STATED EXERCISE A:
Rewrite the records from the line with "Choose the Indicators" up to and including the line with "pos(298,240)", putting "Display size" wherever "Screen dimensions" appears and leaving everything else unchanged.

********************

# 1. How to import PySpark and check the version?

In [1]:
from pyspark.sql import SparkSession
spark = SparkSession.builder.appName("Analysis").getOrCreate()



Picked up _JAVA_OPTIONS: -Dawt.useSystemAAFontSettings=on -Dswing.aatext=true
Picked up _JAVA_OPTIONS: -Dawt.useSystemAAFontSettings=on -Dswing.aatext=true
24/08/01 13:11:11 WARN Utils: Your hostname, kali resolves to a loopback address: 127.0.1.1; using 192.168.216.160 instead (on interface eth0)
24/08/01 13:11:11 WARN Utils: Set SPARK_LOCAL_IP if you need to bind to another address
Setting default log level to "WARN".
To adjust logging level use sc.setLogLevel(newLevel). For SparkR, use setLogLevel(newLevel).

********************

STATED EXERCISE B:
In the PySpark setup text, what app name is given to the SparkSession builder?

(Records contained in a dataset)
********************

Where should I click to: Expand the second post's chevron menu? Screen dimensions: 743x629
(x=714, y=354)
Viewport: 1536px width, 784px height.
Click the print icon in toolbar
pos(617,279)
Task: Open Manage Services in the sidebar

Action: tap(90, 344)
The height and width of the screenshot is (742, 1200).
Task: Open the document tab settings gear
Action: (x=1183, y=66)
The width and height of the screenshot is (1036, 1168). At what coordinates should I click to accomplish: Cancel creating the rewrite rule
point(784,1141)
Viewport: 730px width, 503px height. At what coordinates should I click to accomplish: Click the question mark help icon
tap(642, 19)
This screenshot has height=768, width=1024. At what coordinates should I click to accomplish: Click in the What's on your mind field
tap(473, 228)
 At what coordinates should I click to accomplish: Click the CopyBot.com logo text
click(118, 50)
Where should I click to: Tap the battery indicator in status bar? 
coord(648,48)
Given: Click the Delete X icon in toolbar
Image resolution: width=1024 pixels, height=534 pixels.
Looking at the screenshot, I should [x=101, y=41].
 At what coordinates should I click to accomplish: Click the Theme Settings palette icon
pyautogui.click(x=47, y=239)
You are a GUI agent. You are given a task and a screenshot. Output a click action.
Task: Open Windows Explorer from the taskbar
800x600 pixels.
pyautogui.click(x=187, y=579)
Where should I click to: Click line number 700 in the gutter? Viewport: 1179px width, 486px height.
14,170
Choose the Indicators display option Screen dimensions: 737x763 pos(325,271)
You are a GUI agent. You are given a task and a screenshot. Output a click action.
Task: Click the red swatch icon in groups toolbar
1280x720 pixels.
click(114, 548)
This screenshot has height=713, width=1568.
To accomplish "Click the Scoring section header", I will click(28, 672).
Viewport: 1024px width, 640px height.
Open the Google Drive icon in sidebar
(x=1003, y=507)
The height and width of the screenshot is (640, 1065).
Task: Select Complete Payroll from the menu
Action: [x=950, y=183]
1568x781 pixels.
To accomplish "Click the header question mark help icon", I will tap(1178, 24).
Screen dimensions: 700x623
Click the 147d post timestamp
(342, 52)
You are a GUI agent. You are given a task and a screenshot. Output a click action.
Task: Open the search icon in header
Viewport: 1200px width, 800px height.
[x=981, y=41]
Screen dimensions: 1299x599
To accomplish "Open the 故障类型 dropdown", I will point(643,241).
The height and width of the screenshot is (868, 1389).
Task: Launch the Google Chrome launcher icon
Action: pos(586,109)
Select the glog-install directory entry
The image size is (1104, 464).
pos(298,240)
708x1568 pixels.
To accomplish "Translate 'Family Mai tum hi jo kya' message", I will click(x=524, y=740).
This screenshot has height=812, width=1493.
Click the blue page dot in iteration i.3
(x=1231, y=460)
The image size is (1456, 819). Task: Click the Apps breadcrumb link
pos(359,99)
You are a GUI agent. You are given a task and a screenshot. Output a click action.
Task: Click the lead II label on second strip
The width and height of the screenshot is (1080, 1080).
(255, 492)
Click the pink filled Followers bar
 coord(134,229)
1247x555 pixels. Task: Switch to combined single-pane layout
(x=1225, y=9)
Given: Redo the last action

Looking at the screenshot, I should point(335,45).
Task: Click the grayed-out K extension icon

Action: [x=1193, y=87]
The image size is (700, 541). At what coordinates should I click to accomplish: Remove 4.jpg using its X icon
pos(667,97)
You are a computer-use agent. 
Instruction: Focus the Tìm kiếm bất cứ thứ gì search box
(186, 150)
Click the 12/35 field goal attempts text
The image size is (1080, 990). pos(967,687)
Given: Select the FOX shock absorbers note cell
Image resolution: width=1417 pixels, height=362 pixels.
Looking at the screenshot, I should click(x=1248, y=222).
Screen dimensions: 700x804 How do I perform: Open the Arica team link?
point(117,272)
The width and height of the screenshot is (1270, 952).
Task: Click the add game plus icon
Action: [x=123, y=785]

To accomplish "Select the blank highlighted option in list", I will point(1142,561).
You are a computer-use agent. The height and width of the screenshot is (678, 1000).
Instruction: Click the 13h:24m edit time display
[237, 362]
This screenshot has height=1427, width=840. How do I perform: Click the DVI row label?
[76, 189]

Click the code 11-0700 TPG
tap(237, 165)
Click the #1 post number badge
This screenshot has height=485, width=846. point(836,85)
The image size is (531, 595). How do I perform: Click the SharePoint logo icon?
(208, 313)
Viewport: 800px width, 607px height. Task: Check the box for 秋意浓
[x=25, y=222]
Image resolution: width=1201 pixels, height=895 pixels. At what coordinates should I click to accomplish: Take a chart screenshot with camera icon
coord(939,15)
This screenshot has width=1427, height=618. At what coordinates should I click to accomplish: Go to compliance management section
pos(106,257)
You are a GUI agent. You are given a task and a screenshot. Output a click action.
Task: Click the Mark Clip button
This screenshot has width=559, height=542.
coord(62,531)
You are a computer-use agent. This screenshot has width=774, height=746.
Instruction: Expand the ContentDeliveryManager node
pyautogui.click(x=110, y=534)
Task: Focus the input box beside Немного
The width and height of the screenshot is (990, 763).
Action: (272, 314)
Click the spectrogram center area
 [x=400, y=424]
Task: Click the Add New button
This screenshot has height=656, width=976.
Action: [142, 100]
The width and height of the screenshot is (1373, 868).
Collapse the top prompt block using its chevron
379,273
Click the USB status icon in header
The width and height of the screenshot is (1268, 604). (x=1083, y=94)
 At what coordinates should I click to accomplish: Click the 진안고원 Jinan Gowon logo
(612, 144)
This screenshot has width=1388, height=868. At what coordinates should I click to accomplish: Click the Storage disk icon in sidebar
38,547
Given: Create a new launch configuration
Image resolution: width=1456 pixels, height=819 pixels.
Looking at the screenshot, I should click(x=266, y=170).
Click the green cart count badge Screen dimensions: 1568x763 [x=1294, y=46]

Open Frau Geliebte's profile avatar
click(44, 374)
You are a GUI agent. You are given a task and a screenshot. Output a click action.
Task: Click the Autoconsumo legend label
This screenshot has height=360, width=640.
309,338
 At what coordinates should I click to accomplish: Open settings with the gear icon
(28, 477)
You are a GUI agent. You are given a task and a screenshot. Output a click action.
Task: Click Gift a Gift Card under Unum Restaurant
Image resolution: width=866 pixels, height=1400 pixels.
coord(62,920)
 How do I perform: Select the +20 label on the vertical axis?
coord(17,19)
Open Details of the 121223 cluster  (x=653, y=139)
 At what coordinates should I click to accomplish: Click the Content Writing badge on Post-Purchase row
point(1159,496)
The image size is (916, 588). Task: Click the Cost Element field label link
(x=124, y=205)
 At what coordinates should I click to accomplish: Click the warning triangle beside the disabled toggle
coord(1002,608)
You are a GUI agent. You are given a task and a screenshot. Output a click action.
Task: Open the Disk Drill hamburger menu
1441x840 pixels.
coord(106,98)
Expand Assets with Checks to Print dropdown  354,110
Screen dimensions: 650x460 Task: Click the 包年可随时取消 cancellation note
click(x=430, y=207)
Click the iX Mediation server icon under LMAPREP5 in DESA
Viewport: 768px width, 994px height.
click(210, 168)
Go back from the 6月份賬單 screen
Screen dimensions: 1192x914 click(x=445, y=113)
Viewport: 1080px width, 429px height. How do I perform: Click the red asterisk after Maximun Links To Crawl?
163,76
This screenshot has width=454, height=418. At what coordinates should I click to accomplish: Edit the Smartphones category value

********************

FULL OUTPUT A:
Choose the Indicators display option Display size: 737x763 pos(325,271)
You are a GUI agent. You are given a task and a screenshot. Output a click action.
Task: Click the red swatch icon in groups toolbar
1280x720 pixels.
click(114, 548)
This screenshot has height=713, width=1568.
To accomplish "Click the Scoring section header", I will click(28, 672).
Viewport: 1024px width, 640px height.
Open the Google Drive icon in sidebar
(x=1003, y=507)
The height and width of the screenshot is (640, 1065).
Task: Select Complete Payroll from the menu
Action: [x=950, y=183]
1568x781 pixels.
To accomplish "Click the header question mark help icon", I will tap(1178, 24).
Display size: 700x623
Click the 147d post timestamp
(342, 52)
You are a GUI agent. You are given a task and a screenshot. Output a click action.
Task: Open the search icon in header
Viewport: 1200px width, 800px height.
[x=981, y=41]
Display size: 1299x599
To accomplish "Open the 故障类型 dropdown", I will point(643,241).
The height and width of the screenshot is (868, 1389).
Task: Launch the Google Chrome launcher icon
Action: pos(586,109)
Select the glog-install directory entry
The image size is (1104, 464).
pos(298,240)

FULL OUTPUT B:
"Analysis"